NO NOS ENGAÑEMOS. El recurrente debate sobre la Constitución no responde a una genuina preocupación por la pulcritud de su gestación sino a la necesidad de apuntalar la insensata prescripción: la solución de nuestros problemas exige reconocer las «realidades nacionales». Y es que nuestra extravagante izquierda considera como medida de calidad de la Constitución de un país su capacidad para allanar el camino a quienes aspiran a destruirlo como comunidad de justicia y de decisión.
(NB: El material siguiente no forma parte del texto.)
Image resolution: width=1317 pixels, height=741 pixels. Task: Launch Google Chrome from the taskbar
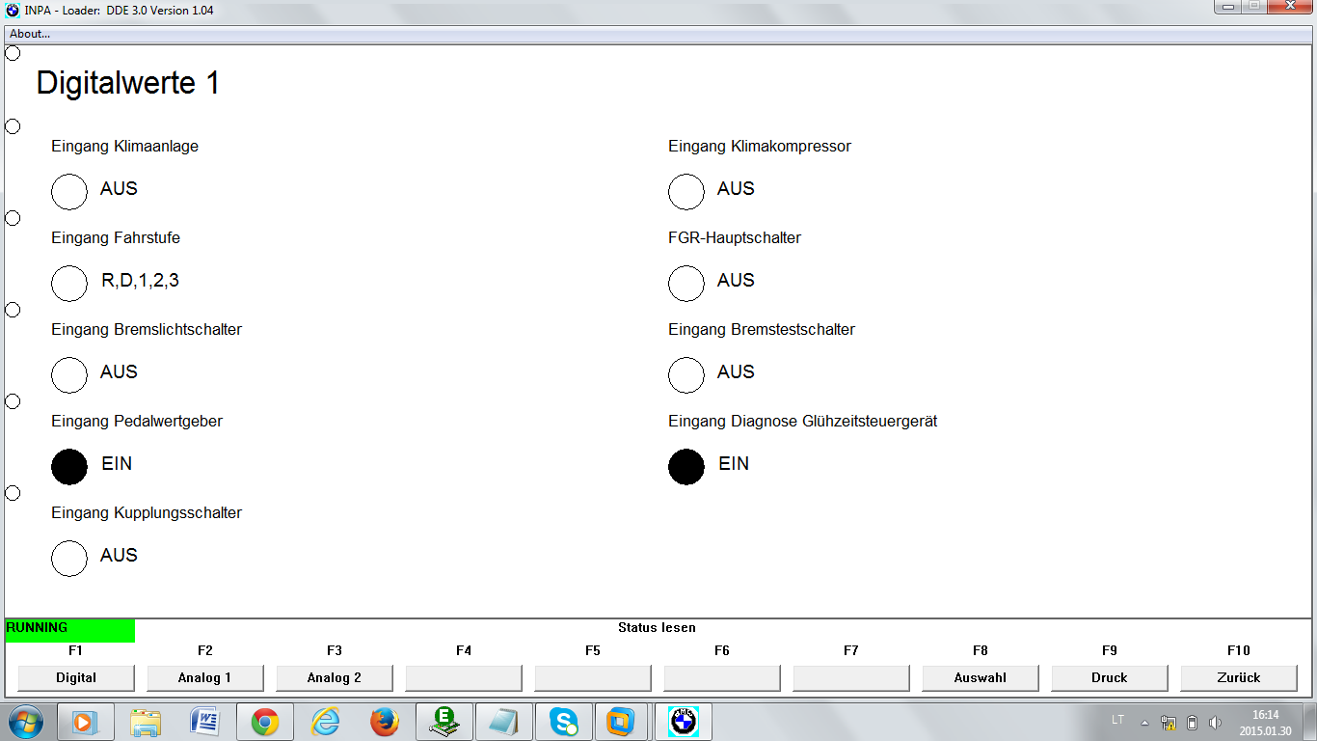pos(265,722)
Nuestra izquierda, que parece haberse quedado para vestir santos nacionalistas, contraviniendo sus principios más fundamentales, parece empeñada en facilitar las cosas a idearios que desprecian –y lo proclaman– el interés general, la aplicación de criterios generales (imparciales) y compartidos (al conjunto de los ciudadanos) de justicia, y, asumen el supuesto de que algunos ciudadanos, en virtud de ciertas características han de disponer de unos derechos especiales que, de alguna manera, les permiten limitar los derechos de ciudadanía de los demás.
Si nos importa la salud de la democracia, la perspectiva adecuada quizá sea la contraria: aquellos proyectos políticos, radicalmente antigualitarios, que minan las condiciones mínimas de la convivencia democrática no debieran encontrar aliento institucional. Y nuestra Constitución, a qué negarlo, no ha puesto trabas a tan obscenos proyectos. No es irrelevante. Cuando se trata de diseños institucionales no cabe el ingenuo diagnóstico de que el problema es de falta de lealtad. Recuerden: «Incluso un pueblo de demonios». Por eso, entre otras razones, estamos donde estamos. Antes que estigmatizarlos se los ha adulado y hoy, después de defender el delito, el Gobierno de la nación los reconoce como interlocutores.
Félix Ovejero es profesor de Ética y Economía de la Universidad de Barcelona. Su último libro es La deriva reaccionaria de la izquierda (Página Indómita).